Tasks to carry out:
1. In the article on last-minute August holiday bookings, by what percentage had Tui's sales already risen in August?
2. Reproduce word for word the part of the article on last-minute August holiday bookings starting with "Julia Lo Bue-Said, the" and going on through "in the sunshine.".

Excerpted passage:
Joe Middleton 

Britons rush to book last-minute August breaks after rainy July

Travel agents report surge in customers for Mediterranean destinations after record-breaking downpours
  
  

Waves break over the seawall in front of a pier as a group of people huddle in wet weather gear
Heavy weather at Brighton pier: the wet summer has encouraged many Britons to go overseas despite the cost of living crisis. Photograph: Henry Nicholls/AFP/Getty Images

Holidaymakers are making a slew of last-minute bookings abroad to escape record-breaking downpours in the UK, travel companies have said.

Parts of England and Northern Ireland had the wettest July on record this year, which has caused a surge in people trying to find summer sun.

Tui, one of the world’s largest tour operators, said the recent poor weather blanketing the UK had caused a rush of last-minute bookings and that sales had already risen by 20% in August.

A spokesperson for the holiday airline Jet2holidays said: “We have continued to experience strong demand for last-minute getaways, as holidaymakers look to escape the dull and rainy weather in the UK and enjoy some much-deserved summer sun.”

The travel industry has experienced a surge in business this year after the end of pandemic restrictions on trips abroad. However, the heatwave scorching southern Europe may have given travellers pause for thought in booking a last-minute getaway.

Holidaymakers were forced to flee Rhodes, in Greece, as devastating wildfires engulfed the region last month, and this week more than 1,000 firefighters have been battling blazes in Portugal. The wildfires broke out as much of southern Europe faced searing temperatures of more than 40C, with tourists fleeing beaches and swimming pools for shade and air conditioning.

The Cerberus heatwave, named by the Italian meteorological society after the three-headed monster from Dante’s Inferno, was caused by the southern shift of the jet stream, according to the Met Office. That was also responsible for directing low-pressure systems towards the UK, bringing unsettled and cooler weather. July was the hottest month on record globally, according to the Copernicus Climate Change Service (C3S). Scientists have said that human-caused global heating is responsible for the deadly heatwaves.

Consumers have also been wrestling with a cost of living crisis that has squeezed incomes, while prices for package holidays and flights to popular destinations have soared by 30% since last year.

Despite these challenges, travellers appear undeterred: data from Barclays shows that consumer spending on airlines in July rose by 39.1% compared with the previous month, while spending on travel agents climbed by 7.8%.

Travel agent Barrhead Travel said it was seeing a “huge surge” in last minute trips, with bookings up 36% for August departures compared with the same period last year.

Advantage Travel Partnership, which represents about 350 small and medium-sized travel agents, said that 18% of bookings in the past month had been for travel in August, higher than the 4% expected.

Julia Lo Bue-Said, the chief executive of the group, told the Times: “People have clearly had enough of this spell of chilly wet weather in the UK and are still desperate to get a break in the sunshine.

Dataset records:

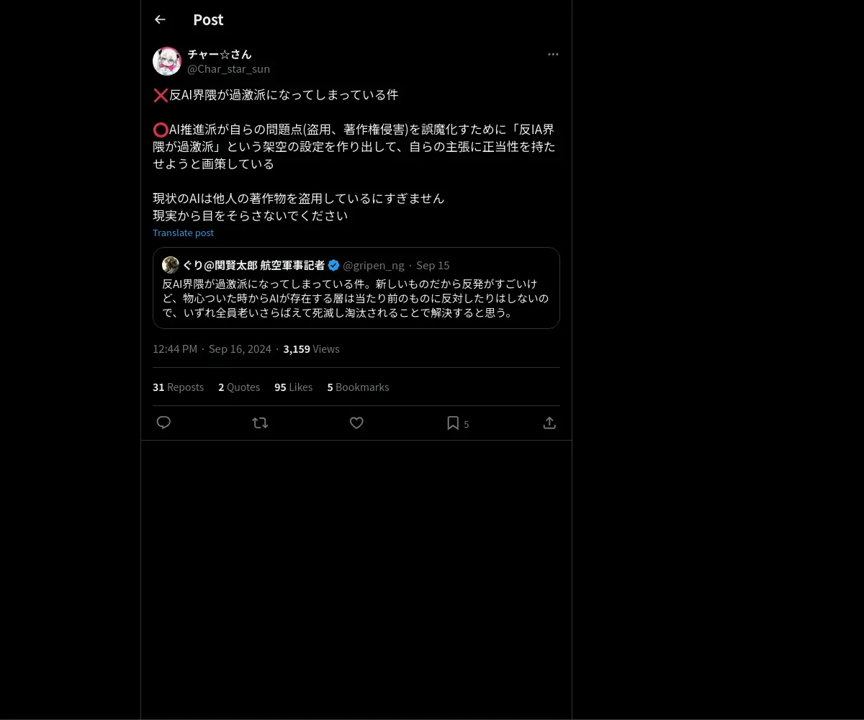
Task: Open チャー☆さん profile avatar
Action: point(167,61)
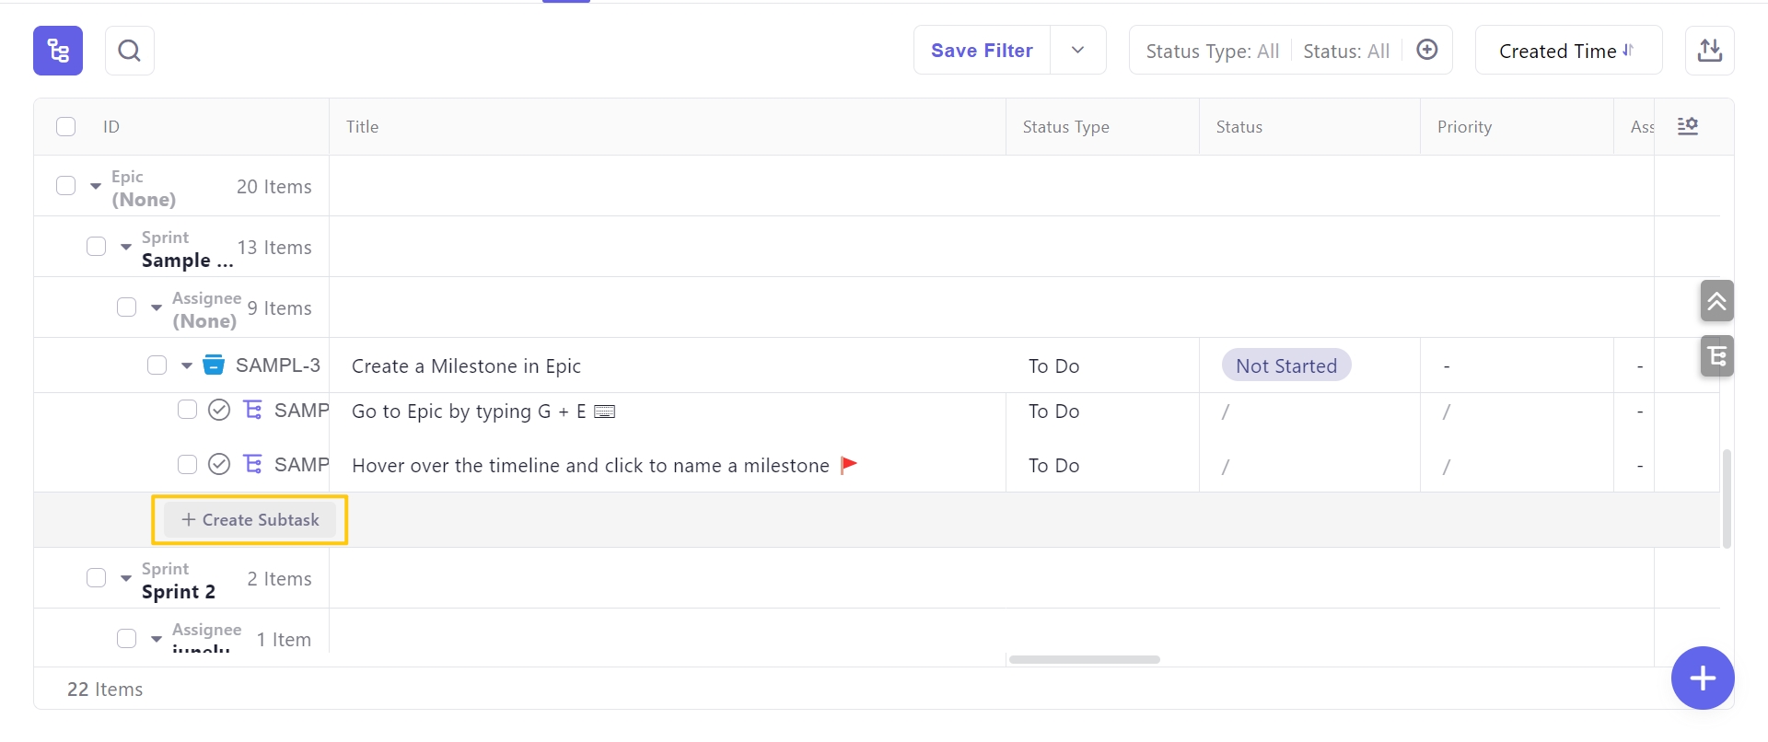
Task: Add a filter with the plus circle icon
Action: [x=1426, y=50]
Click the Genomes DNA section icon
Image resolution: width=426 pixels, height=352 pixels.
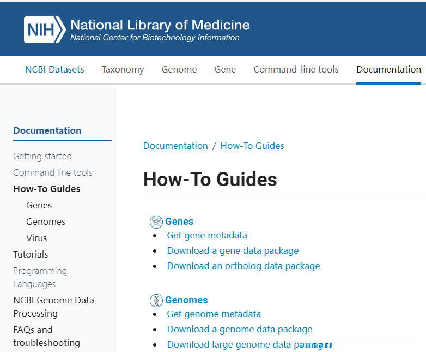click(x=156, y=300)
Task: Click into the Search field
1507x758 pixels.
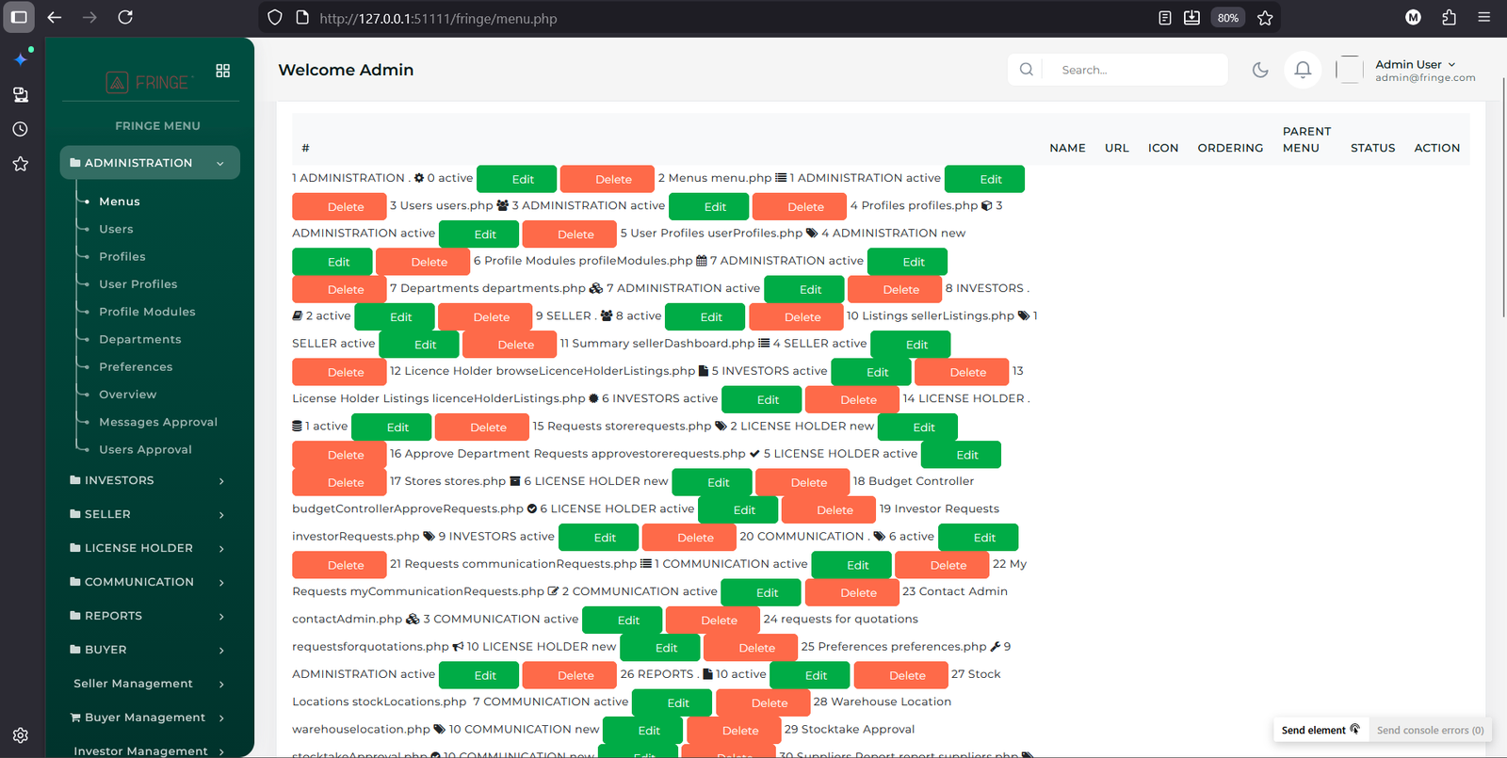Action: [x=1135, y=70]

Responses to the tasks:
1. 20%

2.
Julia Lo Bue-Said, the chief executive of the group, told the Times: “People have clearly had enough of this spell of chilly wet weather in the UK and are still desperate to get a break in the sunshine.